セラピストの役目とは

セラピストの仕事というのは、クライアントさんが抱えている様々な悩みや問題をお聞きして、一緒になってそれを解決していくお手伝いをするというものです。

解決とは言うものの、私たちが一般的に連想するようなものばかりではありません。問題がなくなる場合もあるし、問題を何とも感じなくなるということだってあるのです。

それは他の言葉を使えば、問題を開放する、あるいは問題を手放すということでもありますね。物理的な解決の場合もあれば、内的な解決の場合だってあります。

電車に乗ると冷や汗と動悸がひどくなってしまうという症状が治るとか、自己表現が出来なかったものが、ある程度は本音を伝えられるようになるなど…。

ときには、肉体の不具合として表面化していた症状が、収束に向かうというようなこともあります。何であれ、改善していくことは嬉しいことです。

けれども、ここにとても大きな罠が潜んでいるのです。懸案となっていることが、改善していくことはすばらしいことですが、それは本質的な変化ではない場合がほとんどなのです。

つまり、何か際立った問題がなくなったとしても、今度は他の問題が浮き彫りになっていくということがあるということです。

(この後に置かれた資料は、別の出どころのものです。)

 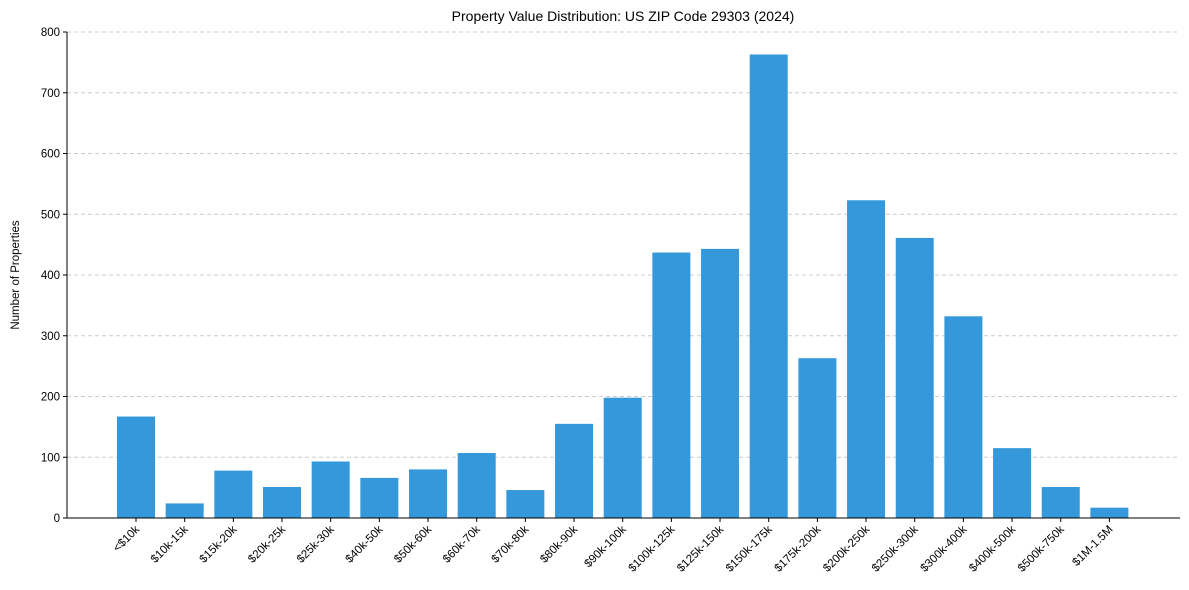 What do you see at coordinates (1092, 546) in the screenshot?
I see `x-tick-label: $1M-1.5M` at bounding box center [1092, 546]. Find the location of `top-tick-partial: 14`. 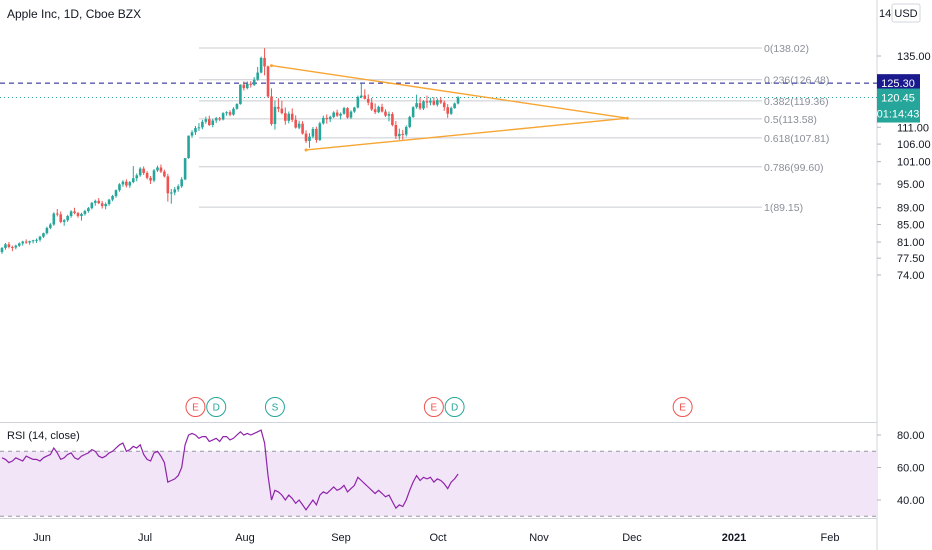

top-tick-partial: 14 is located at coordinates (885, 14).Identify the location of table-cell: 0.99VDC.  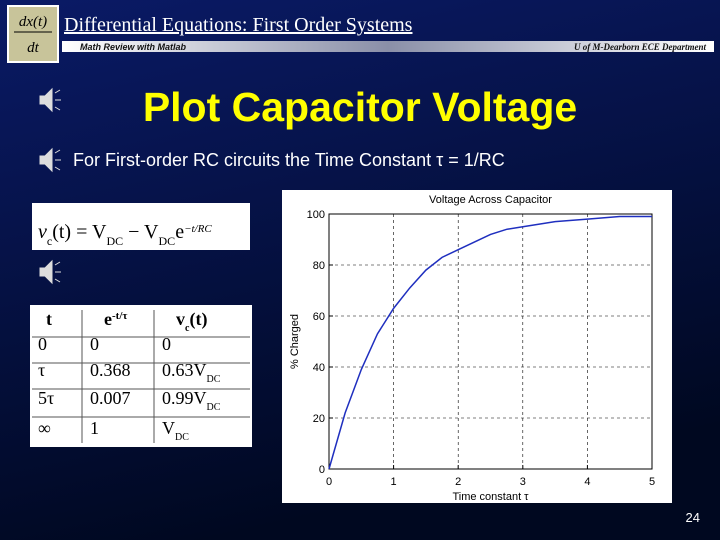
(192, 400).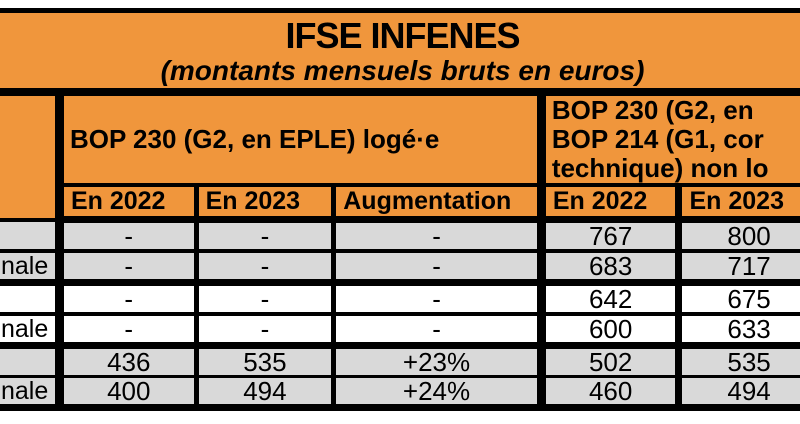  I want to click on table-row: - - - 767 800, so click(400, 236).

本質的な問題というものは、それがどのように現象化していたのかに係わらず、見えないところでずっと内在しているのです。

これが、エゴの最大のトリックなのです。私たちは、表面化した問題が治っていくと、頑張った甲斐があったなと、改善したことを喜ぶのです。

しかし、その実態はといえば、また別の問題が噴出してくるというように、形を変えてやってくることになるのです。

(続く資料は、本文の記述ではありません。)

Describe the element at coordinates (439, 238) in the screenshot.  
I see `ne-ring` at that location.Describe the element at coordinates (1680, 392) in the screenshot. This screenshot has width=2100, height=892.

私たちが自分を何とかしようといくら頑張ったところで、そこでの変化は表面的なものに過ぎないということをいつも忘れないことです。

自分のことを、ある「人物」だと信じている限りは、エゴのトリックにやられたままなのです。したがって、セラピストの本当の役目とは、クライアントさん自身が、自分とは何か?ということに気づいていく手助けをすることなのです。